Jakarta – Pelarangan jilbab bagi petugas kesehatan di Rumah Sakit Medistra baru-baru ini menjadi sorotan publik, menyusul perdebatan serupa terkait kebijakan Ketua Badan Pembinaan Ideologi Pancasila (BPIP) tentang pelarangan jilbab bagi petugas paskibraka dalam rangka peringatan Hari Proklamasi.
Mantan Wakil Kepala Badan Intelijen Negara (BIN), KH. As’ad Said Ali, mengingatkan pada peristiwa serupa di era Orde Baru, ketika Menteri Pendidikan Nasional, Dr. Daud Yusuf, melarang murid sekolah negeri memakai jilbab. Kebijakan itu memicu protes besar di masyarakat hingga akhirnya dibatalkan setelah masukan dari tokoh intelektual muslim, Dr. Amien Rais, yang menyatakan bahwa penggunaan jilbab bagi wanita yang sudah baligh adalah wajib, namun tidak seharusnya dipaksakan oleh orang tua atau negara.
“Dari dua kasus ini, tampak adanya perbedaan pandangan mengenai hubungan agama dan Pancasila, terutama ketika dihadapkan dengan kebebasan individu dan simbol-simbol keagamaan. As’ad Said Ali menyebutkan bahwa pandangan pejabat yang melarang jilbab ini cenderung mengacu pada liberalisme Barat, yang memisahkan agama dari negara, berbeda dengan ideologi Pancasila yang justru menjunjung tinggi nilai-nilai keagamaan,” katanya kepada awak media. 5/9/24.

### Kutipan Data
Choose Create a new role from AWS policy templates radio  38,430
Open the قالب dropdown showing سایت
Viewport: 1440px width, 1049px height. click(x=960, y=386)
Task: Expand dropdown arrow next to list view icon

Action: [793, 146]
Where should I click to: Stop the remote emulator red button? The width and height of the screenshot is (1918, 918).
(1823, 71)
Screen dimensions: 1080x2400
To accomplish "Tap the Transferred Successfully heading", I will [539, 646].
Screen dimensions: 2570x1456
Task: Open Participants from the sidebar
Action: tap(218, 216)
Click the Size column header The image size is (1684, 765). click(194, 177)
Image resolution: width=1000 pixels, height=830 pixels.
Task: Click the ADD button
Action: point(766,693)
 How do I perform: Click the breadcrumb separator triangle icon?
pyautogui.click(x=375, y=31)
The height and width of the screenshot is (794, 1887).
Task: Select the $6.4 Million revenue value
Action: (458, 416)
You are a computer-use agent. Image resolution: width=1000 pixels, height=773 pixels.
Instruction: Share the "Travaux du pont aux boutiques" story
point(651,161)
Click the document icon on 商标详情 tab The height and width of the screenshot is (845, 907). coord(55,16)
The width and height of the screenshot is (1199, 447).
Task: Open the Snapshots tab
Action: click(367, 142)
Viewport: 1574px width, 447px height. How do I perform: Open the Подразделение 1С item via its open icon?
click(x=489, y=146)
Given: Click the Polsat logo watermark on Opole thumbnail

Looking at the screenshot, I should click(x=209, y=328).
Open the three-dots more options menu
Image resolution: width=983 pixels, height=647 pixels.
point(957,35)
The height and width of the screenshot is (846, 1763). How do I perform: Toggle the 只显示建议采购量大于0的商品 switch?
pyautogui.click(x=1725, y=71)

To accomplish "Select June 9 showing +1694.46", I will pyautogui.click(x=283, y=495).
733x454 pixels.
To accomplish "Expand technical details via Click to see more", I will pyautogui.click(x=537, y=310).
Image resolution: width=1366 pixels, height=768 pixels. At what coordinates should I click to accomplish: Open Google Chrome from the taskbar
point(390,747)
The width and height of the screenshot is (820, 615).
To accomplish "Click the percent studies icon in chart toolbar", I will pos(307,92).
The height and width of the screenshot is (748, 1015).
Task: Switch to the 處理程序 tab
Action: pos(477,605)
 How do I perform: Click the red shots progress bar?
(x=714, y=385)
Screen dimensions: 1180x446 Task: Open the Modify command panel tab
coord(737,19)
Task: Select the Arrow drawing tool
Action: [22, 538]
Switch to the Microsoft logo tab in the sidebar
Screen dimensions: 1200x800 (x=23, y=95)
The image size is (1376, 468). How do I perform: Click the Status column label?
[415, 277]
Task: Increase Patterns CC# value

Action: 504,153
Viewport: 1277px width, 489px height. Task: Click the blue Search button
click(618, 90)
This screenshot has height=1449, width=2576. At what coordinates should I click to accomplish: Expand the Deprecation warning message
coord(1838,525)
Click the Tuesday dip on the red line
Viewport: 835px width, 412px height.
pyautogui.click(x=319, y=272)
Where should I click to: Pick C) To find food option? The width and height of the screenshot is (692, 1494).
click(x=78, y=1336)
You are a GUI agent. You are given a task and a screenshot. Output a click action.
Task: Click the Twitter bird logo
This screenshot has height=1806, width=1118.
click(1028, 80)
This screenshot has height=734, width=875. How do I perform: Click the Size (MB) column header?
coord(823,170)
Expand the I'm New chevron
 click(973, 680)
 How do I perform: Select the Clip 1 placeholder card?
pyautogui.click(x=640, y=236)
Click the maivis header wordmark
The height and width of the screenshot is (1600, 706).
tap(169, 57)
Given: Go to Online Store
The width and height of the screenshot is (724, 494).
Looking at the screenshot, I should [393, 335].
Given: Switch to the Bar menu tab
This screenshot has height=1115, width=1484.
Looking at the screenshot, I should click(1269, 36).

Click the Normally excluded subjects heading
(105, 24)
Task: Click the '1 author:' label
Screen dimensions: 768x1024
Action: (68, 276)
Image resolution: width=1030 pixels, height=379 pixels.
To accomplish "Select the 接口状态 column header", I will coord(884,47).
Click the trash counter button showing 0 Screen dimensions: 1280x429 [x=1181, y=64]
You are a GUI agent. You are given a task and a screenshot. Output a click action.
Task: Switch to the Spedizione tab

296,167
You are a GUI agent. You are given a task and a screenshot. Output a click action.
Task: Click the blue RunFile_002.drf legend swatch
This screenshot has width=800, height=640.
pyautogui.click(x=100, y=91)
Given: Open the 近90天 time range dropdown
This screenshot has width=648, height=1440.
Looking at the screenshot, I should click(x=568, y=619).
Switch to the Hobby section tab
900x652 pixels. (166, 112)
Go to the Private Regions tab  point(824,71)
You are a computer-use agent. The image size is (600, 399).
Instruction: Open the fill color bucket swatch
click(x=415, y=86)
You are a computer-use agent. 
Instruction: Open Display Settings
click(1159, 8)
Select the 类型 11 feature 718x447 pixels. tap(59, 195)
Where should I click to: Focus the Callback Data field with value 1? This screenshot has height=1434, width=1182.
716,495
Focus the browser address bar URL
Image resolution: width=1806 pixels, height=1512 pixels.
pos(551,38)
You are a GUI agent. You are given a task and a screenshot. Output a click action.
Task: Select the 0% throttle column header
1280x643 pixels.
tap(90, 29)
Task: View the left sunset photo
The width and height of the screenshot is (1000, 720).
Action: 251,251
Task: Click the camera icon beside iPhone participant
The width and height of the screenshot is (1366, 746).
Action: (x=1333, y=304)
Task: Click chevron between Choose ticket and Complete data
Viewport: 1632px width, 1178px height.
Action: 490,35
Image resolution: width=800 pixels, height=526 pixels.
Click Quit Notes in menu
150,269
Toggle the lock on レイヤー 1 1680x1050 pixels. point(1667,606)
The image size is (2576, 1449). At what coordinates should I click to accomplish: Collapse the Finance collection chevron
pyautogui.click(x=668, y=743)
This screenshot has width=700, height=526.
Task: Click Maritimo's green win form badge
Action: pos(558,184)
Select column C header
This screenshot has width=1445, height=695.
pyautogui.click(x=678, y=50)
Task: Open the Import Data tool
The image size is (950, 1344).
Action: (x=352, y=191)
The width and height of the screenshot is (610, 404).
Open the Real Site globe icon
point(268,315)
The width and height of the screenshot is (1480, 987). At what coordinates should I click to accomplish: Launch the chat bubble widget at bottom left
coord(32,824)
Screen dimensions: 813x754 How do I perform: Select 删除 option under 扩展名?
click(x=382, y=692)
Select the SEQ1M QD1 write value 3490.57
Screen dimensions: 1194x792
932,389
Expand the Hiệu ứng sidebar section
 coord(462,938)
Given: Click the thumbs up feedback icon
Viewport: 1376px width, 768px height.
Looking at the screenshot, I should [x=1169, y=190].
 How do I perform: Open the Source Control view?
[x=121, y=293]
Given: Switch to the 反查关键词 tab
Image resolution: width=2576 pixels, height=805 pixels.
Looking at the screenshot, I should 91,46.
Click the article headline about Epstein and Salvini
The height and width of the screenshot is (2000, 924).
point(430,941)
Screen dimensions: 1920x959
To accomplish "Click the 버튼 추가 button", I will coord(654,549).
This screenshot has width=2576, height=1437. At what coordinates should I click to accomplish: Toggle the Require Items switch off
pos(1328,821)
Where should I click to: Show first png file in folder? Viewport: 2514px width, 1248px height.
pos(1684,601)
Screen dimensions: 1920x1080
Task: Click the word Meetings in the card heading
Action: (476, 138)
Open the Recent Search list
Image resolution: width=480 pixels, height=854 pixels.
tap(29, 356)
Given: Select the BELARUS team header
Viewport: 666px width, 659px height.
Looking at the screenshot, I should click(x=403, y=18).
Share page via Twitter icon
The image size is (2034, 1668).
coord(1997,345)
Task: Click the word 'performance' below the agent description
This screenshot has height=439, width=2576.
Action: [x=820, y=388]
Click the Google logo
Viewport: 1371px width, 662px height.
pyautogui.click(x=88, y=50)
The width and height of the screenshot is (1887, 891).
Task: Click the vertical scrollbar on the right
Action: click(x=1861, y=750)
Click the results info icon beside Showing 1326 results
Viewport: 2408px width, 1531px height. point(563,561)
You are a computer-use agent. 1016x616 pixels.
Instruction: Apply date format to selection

### Yang Perlu Dibuat
Teruskan teks tentang pelarangan jilbab di Rumah Sakit Medistra dan bagi petugas paskibraka, mulai sesudah kalimat terakhirnya.

### Hasil Tugas
Ideologi Pancasila dengan sila pertama, “Ketuhanan Yang Maha Esa,” menekankan pentingnya agama dalam kehidupan bernegara. Alfred Stepan, seorang penulis asal Amerika Serikat, mengemukakan konsep “Twin Toleration” atau toleransi kembar, di mana negara dan agama saling mendukung. Pandangan ini sejalan dengan ulama Indonesia yang sejak zaman BPUPKI menerima Pancasila sebagai landasan negara karena selaras dengan pemikiran ulama klasik yang melihat agama dan negara sebagai entitas yang bekerja bersama membangun peradaban.
“Oleh karena itu, penting bagi seluruh komponen bangsa untuk menjaga keseimbangan antara agama dan negara dalam konteks Pancasila, agar tidak terjadi konflik yang bisa memecah persatuan bangsa,” pungkasnya. (Red 01)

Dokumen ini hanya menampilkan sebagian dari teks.